OCR MEI C3 (Core Mathematics 3) 2015 June

1 Fig. 1 shows part of the curve \(y = \mathrm { e } ^ { 2 x } \cos x\). \begin{figure}[h] \end{figure} Find the coordinates of the turning point P .

2 Find \(\int \sqrt [ 3 ] { 2 x - 1 } \mathrm {~d} x\).

3 Find the exact value of \(\int _ { 1 } ^ { 2 } x ^ { 3 } \ln x \mathrm {~d} x\).

4 Fig. 4 shows a cone with its axis vertical. The angle between the axis and the slant edge is \(45 ^ { \circ }\). Water is poured into the cone at a constant rate of \(5 \mathrm {~cm} ^ { 3 }\) per second. At time \(t\) seconds, the height of the water surface above the vertex O of the cone is \(h \mathrm {~cm}\), and the volume of water in the cone is \(V \mathrm {~cm} ^ { 3 }\). \begin{figure}[h] \end{figure} Find \(V\) in terms of \(h\).
Hence find the rate at which the height of water is increasing when the height is 10 cm .
[0pt] [You are given that the volume \(V\) of a cone of height \(h\) and radius \(r\) is \(V = \frac { 1 } { 3 } \pi r ^ { 2 } h\) ].

5 A curve has implicit equation \(y ^ { 2 } + 2 x \ln y = x ^ { 2 }\).
Verify that the point \(( 1,1 )\) lies on the curve, and find the gradient of the curve at this point.

6 Solve each of the following equations, giving your answers in exact form.

1. \(6 \arcsin x - \pi = 0\).
2. \(\arcsin x = \arccos x\).

7

1. The function \(\mathrm { f } ( x )\) is defined by $$f ( x ) = \frac { 1 - x } { 1 + x } , x \neq - 1$$ Show that \(\mathrm { f } ( \mathrm { f } ( x ) ) = x\).
   Hence write down \(\mathrm { f } ^ { - 1 } ( x )\).
2. The function \(\mathrm { g } ( x )\) is defined for all real \(x\) by $$\mathrm { g } ( x ) = \frac { 1 - x ^ { 2 } } { 1 + x ^ { 2 } }$$ Prove that \(\mathrm { g } ( x )\) is even. Interpret this result in terms of the graph of \(y = \mathrm { g } ( x )\).

8 Fig. 8 shows the line \(y = 1\) and the curve \(y = \mathrm { f } ( x )\), where \(\mathrm { f } ( x ) = \frac { ( x - 2 ) ^ { 2 } } { x }\). The curve touches the \(x\)-axis at \(\mathrm { P } ( 2,0 )\) and has another turning point at the point Q . \begin{figure}[h] \end{figure}

1. Show that \(\mathrm { f } ^ { \prime } ( x ) = 1 - \frac { 4 } { x ^ { 2 } }\), and find \(\mathrm { f } ^ { \prime \prime } ( x )\).

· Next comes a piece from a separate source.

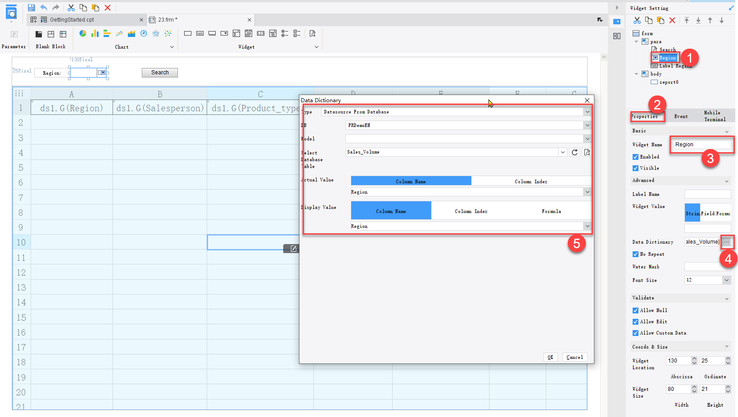Screen dimensions: 738x417
Task: Select the Checkbox Group widget
Action: (296, 33)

Hence find the coordinates of Q and, using \(\mathrm { f } ^ { \prime \prime } ( x )\), verify that it is a maximum point.
2. Verify that the line \(y = 1\) meets the curve \(y = \mathrm { f } ( x )\) at the points with \(x\)-coordinates 1 and 4 . Hence find the exact area of the shaded region enclosed by the line and the curve. The curve \(y = \mathrm { f } ( x )\) is now transformed by a translation with vector \(\binom { - 1 } { - 1 }\). The resulting curve has equation \(y = \mathrm { g } ( x )\).
3. Show that \(\mathrm { g } ( x ) = \frac { x ^ { 2 } - 3 x } { x + 1 }\).
4. Without further calculation, write down the value of \(\int _ { 0 } ^ { 3 } \mathrm {~g} ( x ) \mathrm { d } x\), justifying your answer.

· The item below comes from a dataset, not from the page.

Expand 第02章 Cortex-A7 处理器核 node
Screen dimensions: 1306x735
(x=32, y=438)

9 Fig. 9 shows the curve \(y = \mathrm { f } ( x )\), where $$\mathrm { f } ( x ) = \left( \mathrm { e } ^ { x } - 2 \right) ^ { 2 } - 1 , x \in \mathbb { R } .$$ The curve crosses the \(x\)-axis at O and P , and has a turning point at Q . \begin{figure}[h] \end{figure}

1. Find the exact \(x\)-coordinate of P .
2. Show that the \(x\)-coordinate of Q is \(\ln 2\) and find its \(y\)-coordinate.
3. Find the exact area of the region enclosed by the curve and the \(x\)-axis. The domain of \(\mathrm { f } ( x )\) is now restricted to \(x \geqslant \ln 2\).
4. Find the inverse function \(\mathrm { f } ^ { - 1 } ( x )\). Write down its domain and range, and sketch its graph on the copy of Fig. 9.